___ WORKING DATA

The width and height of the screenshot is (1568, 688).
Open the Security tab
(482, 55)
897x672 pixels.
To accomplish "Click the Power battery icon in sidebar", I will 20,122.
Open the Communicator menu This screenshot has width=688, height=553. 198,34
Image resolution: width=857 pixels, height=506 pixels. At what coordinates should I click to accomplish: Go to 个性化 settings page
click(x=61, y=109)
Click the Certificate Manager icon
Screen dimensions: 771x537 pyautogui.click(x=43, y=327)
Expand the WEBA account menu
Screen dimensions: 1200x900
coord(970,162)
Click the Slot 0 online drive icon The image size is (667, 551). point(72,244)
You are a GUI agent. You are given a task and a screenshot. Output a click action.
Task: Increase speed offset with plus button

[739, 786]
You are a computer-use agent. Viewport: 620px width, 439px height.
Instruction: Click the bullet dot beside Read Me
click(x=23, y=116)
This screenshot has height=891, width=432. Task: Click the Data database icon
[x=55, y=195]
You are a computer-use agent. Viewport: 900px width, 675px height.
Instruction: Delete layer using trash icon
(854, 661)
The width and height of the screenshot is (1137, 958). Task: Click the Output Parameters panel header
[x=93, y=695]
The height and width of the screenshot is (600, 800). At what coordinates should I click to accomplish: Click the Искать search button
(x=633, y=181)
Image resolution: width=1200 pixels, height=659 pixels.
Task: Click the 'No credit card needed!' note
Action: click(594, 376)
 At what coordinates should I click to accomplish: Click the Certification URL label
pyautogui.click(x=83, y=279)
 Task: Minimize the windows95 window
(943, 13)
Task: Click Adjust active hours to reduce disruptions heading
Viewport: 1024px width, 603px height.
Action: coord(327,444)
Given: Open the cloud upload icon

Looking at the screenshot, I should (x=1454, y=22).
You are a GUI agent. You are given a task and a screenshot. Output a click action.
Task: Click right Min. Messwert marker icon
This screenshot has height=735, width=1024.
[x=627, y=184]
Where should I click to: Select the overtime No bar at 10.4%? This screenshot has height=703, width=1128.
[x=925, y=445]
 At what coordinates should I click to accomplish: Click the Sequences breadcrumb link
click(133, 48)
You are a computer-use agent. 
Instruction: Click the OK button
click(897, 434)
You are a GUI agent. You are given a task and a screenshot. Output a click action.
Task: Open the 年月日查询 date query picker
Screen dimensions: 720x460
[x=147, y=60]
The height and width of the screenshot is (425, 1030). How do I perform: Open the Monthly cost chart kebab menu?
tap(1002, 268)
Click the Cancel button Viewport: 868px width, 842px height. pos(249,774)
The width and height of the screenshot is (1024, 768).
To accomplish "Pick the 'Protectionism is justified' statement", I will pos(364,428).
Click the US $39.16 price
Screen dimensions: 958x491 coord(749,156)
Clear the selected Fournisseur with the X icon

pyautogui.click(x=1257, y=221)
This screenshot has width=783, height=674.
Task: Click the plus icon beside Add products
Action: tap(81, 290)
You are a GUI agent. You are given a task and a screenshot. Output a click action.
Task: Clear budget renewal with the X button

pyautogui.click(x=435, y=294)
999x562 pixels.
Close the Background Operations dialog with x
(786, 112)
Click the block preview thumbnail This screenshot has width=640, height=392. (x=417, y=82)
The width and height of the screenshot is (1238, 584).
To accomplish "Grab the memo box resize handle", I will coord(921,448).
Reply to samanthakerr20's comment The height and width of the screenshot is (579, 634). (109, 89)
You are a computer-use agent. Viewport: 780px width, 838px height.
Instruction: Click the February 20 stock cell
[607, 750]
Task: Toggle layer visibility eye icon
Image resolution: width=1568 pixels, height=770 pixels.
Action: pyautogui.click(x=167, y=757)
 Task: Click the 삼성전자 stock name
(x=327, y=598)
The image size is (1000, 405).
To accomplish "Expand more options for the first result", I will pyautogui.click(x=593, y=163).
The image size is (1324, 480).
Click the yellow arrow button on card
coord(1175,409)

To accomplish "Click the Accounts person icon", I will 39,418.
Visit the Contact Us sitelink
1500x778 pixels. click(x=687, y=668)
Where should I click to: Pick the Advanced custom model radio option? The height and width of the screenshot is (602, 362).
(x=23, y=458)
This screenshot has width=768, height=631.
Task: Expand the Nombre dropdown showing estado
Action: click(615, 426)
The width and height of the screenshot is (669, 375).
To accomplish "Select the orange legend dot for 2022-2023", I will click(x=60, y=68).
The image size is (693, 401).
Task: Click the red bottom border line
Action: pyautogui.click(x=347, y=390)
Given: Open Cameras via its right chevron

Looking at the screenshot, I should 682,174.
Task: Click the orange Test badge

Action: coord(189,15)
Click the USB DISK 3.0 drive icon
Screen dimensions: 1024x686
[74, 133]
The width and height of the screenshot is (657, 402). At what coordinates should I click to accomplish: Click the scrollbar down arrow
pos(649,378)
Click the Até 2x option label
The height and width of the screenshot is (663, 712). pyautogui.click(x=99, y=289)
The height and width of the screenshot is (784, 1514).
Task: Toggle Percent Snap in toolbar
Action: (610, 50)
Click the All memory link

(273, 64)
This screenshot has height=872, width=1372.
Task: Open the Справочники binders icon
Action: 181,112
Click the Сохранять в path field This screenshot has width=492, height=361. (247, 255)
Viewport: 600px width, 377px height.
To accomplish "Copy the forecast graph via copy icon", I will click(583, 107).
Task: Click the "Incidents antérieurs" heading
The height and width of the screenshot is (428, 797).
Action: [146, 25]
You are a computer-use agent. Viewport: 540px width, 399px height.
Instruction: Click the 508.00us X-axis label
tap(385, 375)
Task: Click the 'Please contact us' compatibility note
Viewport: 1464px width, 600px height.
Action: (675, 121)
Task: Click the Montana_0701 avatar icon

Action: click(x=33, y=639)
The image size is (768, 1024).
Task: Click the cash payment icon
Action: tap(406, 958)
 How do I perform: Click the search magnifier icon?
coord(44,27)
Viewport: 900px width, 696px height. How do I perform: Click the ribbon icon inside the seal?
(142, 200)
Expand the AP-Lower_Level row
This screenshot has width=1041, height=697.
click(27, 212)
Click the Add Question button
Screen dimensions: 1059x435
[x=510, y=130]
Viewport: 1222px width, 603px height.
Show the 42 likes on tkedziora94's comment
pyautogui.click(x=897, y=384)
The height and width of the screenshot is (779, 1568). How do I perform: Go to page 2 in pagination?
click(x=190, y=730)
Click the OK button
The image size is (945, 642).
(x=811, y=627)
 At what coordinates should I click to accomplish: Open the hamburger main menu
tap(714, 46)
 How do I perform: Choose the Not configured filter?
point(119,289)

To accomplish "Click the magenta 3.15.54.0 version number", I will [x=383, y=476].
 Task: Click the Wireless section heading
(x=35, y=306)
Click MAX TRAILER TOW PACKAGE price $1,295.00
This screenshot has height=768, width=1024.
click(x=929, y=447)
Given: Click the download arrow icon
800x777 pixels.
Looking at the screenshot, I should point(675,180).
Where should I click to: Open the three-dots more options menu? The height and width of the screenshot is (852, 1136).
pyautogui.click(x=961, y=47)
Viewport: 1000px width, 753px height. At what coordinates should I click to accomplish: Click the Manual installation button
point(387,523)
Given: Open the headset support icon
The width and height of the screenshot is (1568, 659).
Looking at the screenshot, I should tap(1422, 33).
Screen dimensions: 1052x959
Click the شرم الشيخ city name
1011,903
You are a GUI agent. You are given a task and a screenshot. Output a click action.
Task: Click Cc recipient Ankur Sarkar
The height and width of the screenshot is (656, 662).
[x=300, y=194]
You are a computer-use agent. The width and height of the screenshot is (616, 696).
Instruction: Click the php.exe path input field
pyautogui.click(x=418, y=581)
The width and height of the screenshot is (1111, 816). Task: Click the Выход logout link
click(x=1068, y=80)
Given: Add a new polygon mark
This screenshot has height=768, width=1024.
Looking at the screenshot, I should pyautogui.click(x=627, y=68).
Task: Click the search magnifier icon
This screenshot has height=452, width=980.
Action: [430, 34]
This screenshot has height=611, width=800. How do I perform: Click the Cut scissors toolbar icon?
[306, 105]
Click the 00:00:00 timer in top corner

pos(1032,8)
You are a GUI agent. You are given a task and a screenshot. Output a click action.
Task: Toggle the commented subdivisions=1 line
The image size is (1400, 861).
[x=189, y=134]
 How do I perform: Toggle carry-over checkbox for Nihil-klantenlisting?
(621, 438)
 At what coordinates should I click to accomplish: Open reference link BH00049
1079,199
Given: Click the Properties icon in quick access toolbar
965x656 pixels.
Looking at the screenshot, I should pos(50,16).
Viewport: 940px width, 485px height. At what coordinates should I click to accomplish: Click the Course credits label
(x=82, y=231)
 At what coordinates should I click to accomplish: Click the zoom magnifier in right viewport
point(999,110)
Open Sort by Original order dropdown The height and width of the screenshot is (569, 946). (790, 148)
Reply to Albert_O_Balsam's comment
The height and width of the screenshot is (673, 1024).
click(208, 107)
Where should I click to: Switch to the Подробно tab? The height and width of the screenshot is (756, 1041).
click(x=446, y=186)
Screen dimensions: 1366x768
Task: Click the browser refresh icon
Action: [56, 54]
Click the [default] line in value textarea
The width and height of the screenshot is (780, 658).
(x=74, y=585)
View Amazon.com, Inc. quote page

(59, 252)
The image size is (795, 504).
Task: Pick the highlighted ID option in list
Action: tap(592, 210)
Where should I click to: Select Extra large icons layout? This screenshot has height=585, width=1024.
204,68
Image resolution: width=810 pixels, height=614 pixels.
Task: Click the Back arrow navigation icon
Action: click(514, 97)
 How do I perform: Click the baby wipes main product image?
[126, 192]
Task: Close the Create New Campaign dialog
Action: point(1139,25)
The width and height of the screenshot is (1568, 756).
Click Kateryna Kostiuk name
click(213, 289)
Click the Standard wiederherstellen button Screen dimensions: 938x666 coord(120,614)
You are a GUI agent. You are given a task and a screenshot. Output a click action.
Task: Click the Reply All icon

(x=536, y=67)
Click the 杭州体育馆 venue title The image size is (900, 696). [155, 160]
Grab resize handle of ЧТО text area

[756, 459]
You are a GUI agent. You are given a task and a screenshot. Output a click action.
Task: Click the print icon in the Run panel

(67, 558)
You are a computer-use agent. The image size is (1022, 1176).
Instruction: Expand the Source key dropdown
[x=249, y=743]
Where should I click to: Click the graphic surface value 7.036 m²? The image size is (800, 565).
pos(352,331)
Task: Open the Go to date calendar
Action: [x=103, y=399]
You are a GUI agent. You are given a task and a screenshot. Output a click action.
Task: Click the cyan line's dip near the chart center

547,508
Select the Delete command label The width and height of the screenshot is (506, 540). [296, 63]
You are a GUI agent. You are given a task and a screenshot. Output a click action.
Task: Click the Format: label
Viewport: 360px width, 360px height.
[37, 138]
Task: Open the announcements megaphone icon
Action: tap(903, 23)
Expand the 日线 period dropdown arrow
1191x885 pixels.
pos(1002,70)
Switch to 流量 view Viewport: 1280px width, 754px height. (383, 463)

______

- _WHAT THE TASK ASKS_:
When a line in the records above holds "computer", that line is to be reported.

- _EXERCISE RESPONSE_:
You are a computer-use agent. Viewport: 620px width, 439px height.
You are a computer-use agent. Viewport: 900px width, 675px height.
You are a computer-use agent. 
You are a computer-use agent. Viewport: 780px width, 838px height.
You are a computer-use agent. Viewport: 540px width, 399px height.
You are a computer-use agent. The width and height of the screenshot is (616, 696).
You are a computer-use agent. The image size is (1022, 1176).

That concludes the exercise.